Донесся до Петербурга слух о трудной жизни в Оренбурге архимадрита Филарета Амфитеатрова, коего угнетало семинарское начальство, а тамошний владыка чуть ли не бил его, оскорблял публично. Отзывы же о самом отце Филарете доходили самые
благоприятные: высокоучен, характером неподкупен и прям. Дроздов видел смысл своей близости к властям предержащим именно в помощи достойным. По его просьбе Филарет Амфитеатров был переведён в тобольскую епархию на должность ректора семинарии
и настоятеля второкласного монастыря, а уже через два года служения там показал себя отличным администратором и редким по аскетической настроенности монахом. «Это не человек, а ангел во плоти», - писал в официальном отчете в Синод тобольский владыка
Келемберт.
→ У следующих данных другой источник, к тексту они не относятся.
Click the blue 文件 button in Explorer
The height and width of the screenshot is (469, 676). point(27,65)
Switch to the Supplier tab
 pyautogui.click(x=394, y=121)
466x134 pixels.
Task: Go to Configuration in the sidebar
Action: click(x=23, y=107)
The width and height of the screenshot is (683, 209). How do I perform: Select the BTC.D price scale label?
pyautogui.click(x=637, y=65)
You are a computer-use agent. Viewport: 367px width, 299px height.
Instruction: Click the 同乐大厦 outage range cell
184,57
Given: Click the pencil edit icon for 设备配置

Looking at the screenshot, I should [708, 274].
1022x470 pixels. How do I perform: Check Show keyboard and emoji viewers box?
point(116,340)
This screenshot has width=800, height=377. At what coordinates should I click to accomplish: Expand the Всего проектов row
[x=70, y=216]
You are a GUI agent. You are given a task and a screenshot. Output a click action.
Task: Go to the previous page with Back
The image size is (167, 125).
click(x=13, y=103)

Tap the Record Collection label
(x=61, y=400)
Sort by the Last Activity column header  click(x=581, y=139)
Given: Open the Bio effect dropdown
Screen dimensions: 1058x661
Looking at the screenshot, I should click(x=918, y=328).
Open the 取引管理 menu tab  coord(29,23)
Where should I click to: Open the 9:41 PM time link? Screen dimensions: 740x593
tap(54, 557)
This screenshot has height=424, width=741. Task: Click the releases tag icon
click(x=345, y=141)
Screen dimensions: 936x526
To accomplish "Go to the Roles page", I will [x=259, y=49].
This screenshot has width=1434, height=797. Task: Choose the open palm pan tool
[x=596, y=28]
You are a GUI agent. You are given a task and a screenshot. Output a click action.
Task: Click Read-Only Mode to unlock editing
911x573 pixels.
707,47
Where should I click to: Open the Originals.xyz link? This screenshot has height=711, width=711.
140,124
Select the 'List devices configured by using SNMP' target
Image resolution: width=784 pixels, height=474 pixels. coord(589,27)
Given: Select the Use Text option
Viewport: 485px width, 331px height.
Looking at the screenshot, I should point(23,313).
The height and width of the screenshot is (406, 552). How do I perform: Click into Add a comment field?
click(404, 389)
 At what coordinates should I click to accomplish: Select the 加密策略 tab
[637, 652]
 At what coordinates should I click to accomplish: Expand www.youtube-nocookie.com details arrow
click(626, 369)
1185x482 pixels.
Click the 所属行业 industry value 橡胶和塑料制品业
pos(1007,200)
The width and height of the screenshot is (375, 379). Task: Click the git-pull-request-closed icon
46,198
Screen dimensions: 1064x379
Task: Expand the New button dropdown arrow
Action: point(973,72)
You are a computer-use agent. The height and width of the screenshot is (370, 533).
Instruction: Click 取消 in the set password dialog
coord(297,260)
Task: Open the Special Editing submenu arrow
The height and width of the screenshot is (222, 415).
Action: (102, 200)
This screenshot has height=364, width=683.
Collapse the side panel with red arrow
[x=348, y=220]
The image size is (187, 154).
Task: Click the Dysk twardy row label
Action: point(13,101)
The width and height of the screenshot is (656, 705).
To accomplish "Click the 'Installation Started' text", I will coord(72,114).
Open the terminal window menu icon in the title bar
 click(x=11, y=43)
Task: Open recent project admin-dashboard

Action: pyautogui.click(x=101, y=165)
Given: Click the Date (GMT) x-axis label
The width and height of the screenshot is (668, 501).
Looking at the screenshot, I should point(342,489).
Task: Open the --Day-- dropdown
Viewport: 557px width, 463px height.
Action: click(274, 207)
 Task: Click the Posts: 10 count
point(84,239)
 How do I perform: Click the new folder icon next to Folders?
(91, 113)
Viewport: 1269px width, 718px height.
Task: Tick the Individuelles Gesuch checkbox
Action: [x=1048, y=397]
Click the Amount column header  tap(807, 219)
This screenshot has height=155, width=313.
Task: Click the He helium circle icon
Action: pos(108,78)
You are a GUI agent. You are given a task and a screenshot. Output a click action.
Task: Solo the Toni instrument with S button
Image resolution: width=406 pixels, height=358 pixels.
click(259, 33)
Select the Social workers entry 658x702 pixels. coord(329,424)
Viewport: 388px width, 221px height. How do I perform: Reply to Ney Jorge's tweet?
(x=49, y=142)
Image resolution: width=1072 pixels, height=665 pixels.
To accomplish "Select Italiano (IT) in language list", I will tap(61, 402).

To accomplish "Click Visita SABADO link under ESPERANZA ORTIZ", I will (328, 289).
Столь редкий отзыв привлек внимание митрополита Амвросия, и Амфитеатрова вызвали в Петербург, где соименник взял его к себе инспектором академии. Они даже подружились, хотя близко сойтись не могли по несходству натур. Активному и деятельному Филарету Дроздову требовалось большое и сложное дело; при всей несомненной аскетической сосредоточенности он был готов всегда к преодолениютрудностей и каверз, рифов и мелей в житейском море. Филарет же Амфитеатров, уступая в блеске и глубине, был также высокоучён, но склонен более к довольствованию имеющимся; он бурь не искал и старался обходить конфликты в суетном мире, нимало, впрочем не поступаясь ни верою, ни убеждениями, ни совестью.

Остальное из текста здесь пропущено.